Bir Roland Garros daha geride kaldı. Belki yeni bir şampiyon göremedik ama son derece güzel maçlar seyrettik. Paris'in o eşsiz atmosferinde Rafael Nadal ve Maria Sharapova şampiyonluğa ulaşırken, yine tarihe tanık olduk. Ben de bu yıl ilk kez Longines Türkiye'nin daveti üzerine bazı maçları Paris'te seyretme şansı yakaladım. Benim için de güzel bir deneyimdi. Emeği geçen herkese, özellikle marka müdürü Özlem Zeynep Kıroğlu'na teşekkürlerimi sunuyorum.
Paris'te her zaman olduğu gibi erkekler finali çok daha fazla ilgi gördü. Sosyal medyada çok daha fazla konuşuldu. Özellikle son yıllarda kadın tenisinde ciddi bir yükselme söz konusu olsa da erkek tenisi açık ara daha fazla talep görüyor. Bunun en büyük nedeni de tarihin en büyük oyuncularının şu anda birbirlerine karşı oynuyor olmaları hiç kuşkusuz. Yıllar süren Roger Federer – Rafael Nadal rekabetinin ardından, son dönemde de Nadal ile Novak Djokovic'in maçları tenisin en çok beklenen, arzulanan ve merak edilen maçları oldu. Paris'te de işte bu ikili finalde karşılaştı.
Bir Grand Slam finali tabii ki her oyuncu için önemlidir. Ama tarihin en fazla karşılaşan bu oyuncuları için anlamlar farklıydı. Nadal 9. Kez Roland Garros'u kazanıp daha önce başarılamayanı başarmak, Djokovic ise ilk Roland Garros kupasını kazanıp, tüm Grand Slamlerde mutlu sona ulaşan tarihteki 8. oyuncu olmak istiyordu. Maç Novak için iyi başlasa da ilk seti kazandığı maçı 4 sette kaybetti. Kariyerinin en büyük maçında yine karşısına Nadal engeli çıkmıştı. Geçtiğimiz yıllarda sürekli olarak Roland Garros'un “Silahşörler Kupası” ile Federer'in arasına giren Nadal, bu kez Djokovic'i mutlu sondan uzak tutmuştu.

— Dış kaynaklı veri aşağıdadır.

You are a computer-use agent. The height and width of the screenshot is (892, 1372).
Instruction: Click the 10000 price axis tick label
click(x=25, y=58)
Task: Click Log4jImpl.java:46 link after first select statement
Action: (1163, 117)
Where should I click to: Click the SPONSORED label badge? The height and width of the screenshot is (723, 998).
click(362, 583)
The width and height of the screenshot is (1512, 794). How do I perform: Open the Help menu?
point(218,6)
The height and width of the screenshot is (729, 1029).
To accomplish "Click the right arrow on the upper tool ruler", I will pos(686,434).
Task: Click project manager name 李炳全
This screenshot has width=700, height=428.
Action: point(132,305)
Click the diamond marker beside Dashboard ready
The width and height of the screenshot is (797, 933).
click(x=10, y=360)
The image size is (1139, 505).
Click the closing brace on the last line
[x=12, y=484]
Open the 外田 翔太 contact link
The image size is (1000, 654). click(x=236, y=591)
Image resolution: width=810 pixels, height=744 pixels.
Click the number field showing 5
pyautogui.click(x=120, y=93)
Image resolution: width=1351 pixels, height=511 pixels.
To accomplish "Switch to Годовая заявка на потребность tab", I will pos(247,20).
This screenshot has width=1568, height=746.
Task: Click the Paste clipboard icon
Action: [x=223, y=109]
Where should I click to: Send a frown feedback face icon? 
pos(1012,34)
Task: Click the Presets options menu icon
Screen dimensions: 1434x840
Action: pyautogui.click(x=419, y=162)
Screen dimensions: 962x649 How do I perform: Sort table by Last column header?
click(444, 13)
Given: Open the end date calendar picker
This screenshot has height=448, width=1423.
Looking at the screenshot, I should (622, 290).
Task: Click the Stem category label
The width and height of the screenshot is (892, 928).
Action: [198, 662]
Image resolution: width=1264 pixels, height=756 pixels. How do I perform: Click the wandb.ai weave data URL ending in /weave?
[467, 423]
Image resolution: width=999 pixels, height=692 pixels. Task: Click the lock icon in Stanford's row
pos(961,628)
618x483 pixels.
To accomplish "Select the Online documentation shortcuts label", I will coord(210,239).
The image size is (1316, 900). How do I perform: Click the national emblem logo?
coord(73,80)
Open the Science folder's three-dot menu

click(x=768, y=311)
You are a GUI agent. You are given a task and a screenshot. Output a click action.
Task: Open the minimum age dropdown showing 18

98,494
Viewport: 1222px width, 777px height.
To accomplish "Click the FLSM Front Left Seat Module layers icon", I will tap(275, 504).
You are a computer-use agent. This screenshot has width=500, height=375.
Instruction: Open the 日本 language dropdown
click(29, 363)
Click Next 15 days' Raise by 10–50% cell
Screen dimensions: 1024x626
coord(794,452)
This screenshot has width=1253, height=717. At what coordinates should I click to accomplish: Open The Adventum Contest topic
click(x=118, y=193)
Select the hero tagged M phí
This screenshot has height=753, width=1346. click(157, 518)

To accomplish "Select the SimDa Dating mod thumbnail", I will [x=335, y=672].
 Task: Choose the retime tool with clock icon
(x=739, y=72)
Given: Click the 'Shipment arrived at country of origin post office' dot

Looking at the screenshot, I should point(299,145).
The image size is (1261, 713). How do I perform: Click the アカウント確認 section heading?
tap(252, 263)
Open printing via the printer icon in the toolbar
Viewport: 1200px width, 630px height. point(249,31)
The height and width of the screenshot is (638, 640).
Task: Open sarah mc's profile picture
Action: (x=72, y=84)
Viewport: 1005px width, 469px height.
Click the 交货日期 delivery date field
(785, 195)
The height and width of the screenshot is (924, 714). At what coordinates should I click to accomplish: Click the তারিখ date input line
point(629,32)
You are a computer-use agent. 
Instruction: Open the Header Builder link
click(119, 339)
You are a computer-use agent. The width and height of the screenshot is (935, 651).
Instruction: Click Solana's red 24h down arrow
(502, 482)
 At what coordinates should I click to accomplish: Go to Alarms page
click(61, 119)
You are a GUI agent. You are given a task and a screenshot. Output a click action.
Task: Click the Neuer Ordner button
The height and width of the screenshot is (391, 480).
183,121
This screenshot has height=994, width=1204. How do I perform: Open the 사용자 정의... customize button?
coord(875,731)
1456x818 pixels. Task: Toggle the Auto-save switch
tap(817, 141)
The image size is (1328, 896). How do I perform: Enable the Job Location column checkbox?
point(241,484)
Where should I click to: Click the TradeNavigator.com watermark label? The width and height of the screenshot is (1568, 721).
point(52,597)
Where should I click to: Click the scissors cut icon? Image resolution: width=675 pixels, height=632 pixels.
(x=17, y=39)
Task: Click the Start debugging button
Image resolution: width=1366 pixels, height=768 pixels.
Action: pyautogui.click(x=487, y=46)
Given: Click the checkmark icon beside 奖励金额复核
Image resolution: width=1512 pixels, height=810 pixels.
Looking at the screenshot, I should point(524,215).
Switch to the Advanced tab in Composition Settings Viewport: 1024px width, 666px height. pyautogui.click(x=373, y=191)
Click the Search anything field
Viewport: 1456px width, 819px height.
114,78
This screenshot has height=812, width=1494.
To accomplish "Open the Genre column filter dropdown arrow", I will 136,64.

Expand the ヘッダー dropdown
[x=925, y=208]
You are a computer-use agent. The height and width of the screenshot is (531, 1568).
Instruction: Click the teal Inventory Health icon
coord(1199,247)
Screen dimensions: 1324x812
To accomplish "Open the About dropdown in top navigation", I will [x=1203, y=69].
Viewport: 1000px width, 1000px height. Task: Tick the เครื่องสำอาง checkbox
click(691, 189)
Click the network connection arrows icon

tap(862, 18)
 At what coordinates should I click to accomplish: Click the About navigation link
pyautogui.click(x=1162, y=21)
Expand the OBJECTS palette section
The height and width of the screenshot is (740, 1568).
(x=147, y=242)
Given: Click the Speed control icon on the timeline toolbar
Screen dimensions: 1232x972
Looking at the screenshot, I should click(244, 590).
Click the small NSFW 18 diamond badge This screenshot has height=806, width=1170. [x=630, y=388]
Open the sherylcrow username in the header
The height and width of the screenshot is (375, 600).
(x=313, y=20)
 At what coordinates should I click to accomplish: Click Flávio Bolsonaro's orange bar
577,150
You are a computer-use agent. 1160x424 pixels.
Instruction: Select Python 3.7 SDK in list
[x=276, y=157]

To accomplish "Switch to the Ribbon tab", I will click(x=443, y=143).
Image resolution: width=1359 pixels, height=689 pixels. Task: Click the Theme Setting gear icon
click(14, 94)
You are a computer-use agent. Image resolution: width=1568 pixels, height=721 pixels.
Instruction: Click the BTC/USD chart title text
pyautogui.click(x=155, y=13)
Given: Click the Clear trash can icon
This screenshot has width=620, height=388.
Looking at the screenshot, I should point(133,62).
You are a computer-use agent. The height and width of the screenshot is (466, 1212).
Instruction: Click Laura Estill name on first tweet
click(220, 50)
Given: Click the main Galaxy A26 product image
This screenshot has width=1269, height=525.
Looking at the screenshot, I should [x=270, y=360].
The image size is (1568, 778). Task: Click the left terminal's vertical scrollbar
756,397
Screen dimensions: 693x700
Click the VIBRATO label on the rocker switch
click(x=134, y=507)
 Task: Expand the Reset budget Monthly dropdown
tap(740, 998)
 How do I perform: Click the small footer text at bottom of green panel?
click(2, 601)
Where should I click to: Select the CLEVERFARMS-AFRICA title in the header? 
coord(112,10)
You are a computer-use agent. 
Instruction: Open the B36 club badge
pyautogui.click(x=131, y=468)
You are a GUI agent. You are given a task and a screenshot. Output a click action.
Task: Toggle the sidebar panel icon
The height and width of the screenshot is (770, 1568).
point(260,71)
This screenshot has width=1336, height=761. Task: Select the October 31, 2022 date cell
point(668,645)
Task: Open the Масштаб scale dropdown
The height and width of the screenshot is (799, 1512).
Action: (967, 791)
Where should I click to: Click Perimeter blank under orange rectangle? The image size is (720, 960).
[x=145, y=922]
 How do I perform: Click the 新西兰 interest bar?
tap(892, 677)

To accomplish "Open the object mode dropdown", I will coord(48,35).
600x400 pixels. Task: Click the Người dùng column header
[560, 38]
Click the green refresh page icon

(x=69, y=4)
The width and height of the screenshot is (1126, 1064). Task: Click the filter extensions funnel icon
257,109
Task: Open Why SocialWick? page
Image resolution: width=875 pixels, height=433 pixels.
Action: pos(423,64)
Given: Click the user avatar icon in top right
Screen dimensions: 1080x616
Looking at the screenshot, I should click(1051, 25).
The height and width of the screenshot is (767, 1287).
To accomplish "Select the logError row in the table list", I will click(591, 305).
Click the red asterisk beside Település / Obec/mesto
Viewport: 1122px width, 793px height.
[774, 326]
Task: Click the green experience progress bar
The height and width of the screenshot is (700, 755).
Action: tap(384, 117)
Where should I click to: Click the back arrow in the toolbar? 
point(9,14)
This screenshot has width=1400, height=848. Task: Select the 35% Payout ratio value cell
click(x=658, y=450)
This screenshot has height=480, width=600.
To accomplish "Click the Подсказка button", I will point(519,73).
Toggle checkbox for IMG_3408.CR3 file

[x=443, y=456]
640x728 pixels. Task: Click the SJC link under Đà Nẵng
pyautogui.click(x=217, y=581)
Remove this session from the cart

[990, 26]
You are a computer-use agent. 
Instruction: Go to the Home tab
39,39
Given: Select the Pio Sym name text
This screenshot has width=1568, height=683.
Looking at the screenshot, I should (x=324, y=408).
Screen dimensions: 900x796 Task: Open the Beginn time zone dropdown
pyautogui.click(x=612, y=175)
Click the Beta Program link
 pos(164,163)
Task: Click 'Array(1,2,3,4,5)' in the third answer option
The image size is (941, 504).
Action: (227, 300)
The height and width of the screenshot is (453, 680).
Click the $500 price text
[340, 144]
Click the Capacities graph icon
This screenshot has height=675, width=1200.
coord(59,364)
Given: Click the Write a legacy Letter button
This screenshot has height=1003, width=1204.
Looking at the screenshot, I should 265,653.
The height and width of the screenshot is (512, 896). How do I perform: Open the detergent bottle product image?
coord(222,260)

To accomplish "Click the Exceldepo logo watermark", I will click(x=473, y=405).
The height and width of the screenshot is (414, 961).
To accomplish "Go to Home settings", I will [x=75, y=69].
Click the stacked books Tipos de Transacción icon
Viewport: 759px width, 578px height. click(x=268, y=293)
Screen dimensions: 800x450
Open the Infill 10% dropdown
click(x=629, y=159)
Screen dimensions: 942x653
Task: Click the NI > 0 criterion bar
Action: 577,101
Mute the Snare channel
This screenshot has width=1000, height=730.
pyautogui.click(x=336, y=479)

İlk set hariç maçın geri kalanında Rafael Nadal oyunun hakimiydi. Hatta şunu gördük ki; Nadal'ın bacaklarına daha uzun yıllar Roland Garros'u kazanacak güç var. Bacaklarında diyorum çünkü Nadal kortta bu denli seri hareket ederken, her topa bu denli rahat koşarken, onu 5 setlik bir toprak kort maçında yenmek, imkansız yakın. Zira Nadal kariyerinde sadece 1 kez 5 set üzerinde oynanan bir toprak kort maçından mağlup ayrıldı. 90 maçı ise kazandı. Nadal sağlıklı kaldığı sürece Roland Garros'ta çift hanelere ulaşacaktır. Onu bu kupadan uzak tutmaya en yakın isim ise hiç kuşkusuz Novak Djokovic.
Roland Garros'u kadınlarda da favori bir isim kazandı. Maria Sharapova. Belki Serena Williams'ın olduğu bir turnuvada ilk favori o değildi ama Williams elenince en büyük favori konumuna gelmişti. Zira Sharapova oynadığı son 57 toprak kort maçının 53'ünü galip tamamlamıştı. Aynı zamanda Roland Garros'ta son 2 yıldır final oynuyordu. Ama karşısında turnuvanın en iyi oyuncusu Simona Halep vardı. Herkes çetin bir final bekliyordu. Öyle de oldu. Tam 13 yıl sonra Roland Garros kadınlar finali 3. Sete taşındı. Halep daha önce Rus rakibine karşı hiç kazanamamıştı. Aynı zamanda ilk Grand Slam finalini oynuyordu. Sharapova ise tüm Grand Slamleri kazanmış bir oyuncu olarak bu finale çıktı. Belki oyun kalitesi değil ama zihinsel avantaj Sharapova'dan yanaydı. Kazanan Sharapova oldu. Ama turnuva genelinde alkışı en fazla toplayan tenisçi Simona Halep'ti. Oynadığı oyunla tüm dünyada ciddi bir hayran kitlesi edindi. Gelecekte mutlaka Grand Slamler kazanacağının sinyallerini verdi. Dünya tenisi yeni bir yıldız kazandı.